I did want to be a long term sub, specifically in an English class, so I said, “Yeah, I can do that.” I told my husband when he came home and he said, “Well, I hope you don’t get shot.”
I thought, ‘how bad can it be?’
It’s bad. It’s real bad. These kids are bad.
Good news: I have not been shot.
Bad news: There was a school shooting at another high school in the district this week. I think this is the first for our district. Two students were injured. One was shot, one hit by shrapnel. The young man who was shot died. The suspect was also a young man- just 15 years old. The shots were reported at 6:55AM. What does a 15 year old have to be so angry about at 6:55 AM?
As with any shooting like this- it is tragic- senseless- and scary.
Of course all the schools are on high alert now.
Lamar is the lowest ranked high school in the district. They are not the biggest, or the poorest, the one with the highest number of minority students, or English as a second language students. All those categories go to Sam Houston High School. Sam has 96.4 percent minority student population. More than 70% Hispanic. We have the 93% on free or reduced lunch. More than half the student population speak English as a second language. We have an 88% graduation rate- and that is very loose- there is a reason a high school diploma doesn’t mean much these days. Some of these students are graduating with an elementary reading level.

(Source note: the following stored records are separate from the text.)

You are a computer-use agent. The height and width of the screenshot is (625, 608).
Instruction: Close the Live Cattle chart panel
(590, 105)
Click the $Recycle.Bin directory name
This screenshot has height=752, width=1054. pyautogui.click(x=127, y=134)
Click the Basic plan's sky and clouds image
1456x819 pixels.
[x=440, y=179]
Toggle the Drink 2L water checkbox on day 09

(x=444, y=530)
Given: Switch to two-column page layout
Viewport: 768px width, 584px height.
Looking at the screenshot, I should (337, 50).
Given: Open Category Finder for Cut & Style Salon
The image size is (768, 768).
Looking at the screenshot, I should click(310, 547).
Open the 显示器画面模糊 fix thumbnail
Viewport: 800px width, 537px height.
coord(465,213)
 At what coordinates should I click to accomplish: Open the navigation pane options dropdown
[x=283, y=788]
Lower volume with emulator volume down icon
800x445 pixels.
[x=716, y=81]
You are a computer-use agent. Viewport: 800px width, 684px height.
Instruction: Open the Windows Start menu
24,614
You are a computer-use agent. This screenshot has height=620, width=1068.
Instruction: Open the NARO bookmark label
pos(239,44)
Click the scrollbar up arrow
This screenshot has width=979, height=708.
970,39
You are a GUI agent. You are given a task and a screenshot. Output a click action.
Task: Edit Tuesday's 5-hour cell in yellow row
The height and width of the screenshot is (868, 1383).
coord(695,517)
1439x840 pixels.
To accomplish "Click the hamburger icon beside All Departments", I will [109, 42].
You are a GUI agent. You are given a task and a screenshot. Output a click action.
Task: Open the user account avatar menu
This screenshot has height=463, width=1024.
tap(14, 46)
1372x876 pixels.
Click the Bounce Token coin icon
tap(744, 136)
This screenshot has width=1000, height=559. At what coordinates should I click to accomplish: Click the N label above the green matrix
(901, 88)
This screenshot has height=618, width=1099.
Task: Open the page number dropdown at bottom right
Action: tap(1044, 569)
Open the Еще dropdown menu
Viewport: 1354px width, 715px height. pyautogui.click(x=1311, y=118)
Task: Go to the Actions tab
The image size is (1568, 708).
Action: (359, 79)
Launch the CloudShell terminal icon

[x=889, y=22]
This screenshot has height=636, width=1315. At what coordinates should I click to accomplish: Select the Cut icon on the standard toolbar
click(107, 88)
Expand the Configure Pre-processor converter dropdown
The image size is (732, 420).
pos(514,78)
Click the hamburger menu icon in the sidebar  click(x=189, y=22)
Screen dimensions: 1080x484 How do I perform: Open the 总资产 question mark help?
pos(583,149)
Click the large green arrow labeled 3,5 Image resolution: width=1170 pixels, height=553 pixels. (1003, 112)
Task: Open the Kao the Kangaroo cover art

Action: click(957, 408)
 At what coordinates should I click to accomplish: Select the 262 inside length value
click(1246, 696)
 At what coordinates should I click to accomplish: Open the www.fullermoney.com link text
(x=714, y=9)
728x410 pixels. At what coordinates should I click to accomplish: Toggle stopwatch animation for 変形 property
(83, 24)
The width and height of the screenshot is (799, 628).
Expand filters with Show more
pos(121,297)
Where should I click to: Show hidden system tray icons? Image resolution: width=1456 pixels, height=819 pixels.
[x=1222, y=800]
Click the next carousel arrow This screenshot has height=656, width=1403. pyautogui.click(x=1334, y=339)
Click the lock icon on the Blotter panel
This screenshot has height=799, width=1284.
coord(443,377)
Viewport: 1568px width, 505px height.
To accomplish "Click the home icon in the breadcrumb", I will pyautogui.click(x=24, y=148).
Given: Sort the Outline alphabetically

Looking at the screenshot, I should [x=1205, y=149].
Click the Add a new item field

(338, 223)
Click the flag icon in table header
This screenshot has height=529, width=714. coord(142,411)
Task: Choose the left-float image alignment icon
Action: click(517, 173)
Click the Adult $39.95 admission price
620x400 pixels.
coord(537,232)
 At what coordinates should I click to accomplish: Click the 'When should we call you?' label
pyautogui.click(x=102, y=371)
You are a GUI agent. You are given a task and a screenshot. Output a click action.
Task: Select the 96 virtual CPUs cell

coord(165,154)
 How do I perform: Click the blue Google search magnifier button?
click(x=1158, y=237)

These school are struggling-teachers, administrators and staff are working hard for these kids.
But there is a disconnect.
Maybe there always has been.
These kids don’t care. They don’t even try. They don’t even pretend to try.
I often wonder who these kids are going to become. Will they wake up someday and say, “Actually, I do want to be successful.” Or will they live and die in ignorance and poverty.
I know poverty. I know they cycle- I know the hopelessness. I know the discouragement. I know the press of poverty.
But ignorance was never on the table.
My mom was on welfare, disabled, bipolar, didn’t graduate from high school, and she made quite a lot of bad life choices, but she wasn’t ignorant.
She learned from her mistakes and was willing to compel the ignorance right out of her children by force if needed. I didn’t need force. I believed her when she said I had better be good ‘or else.’ In fact, I didn’t even need the threat- I didn’t want to be in the place where we were- physically, emotionally, economically- I didn’t want to be there.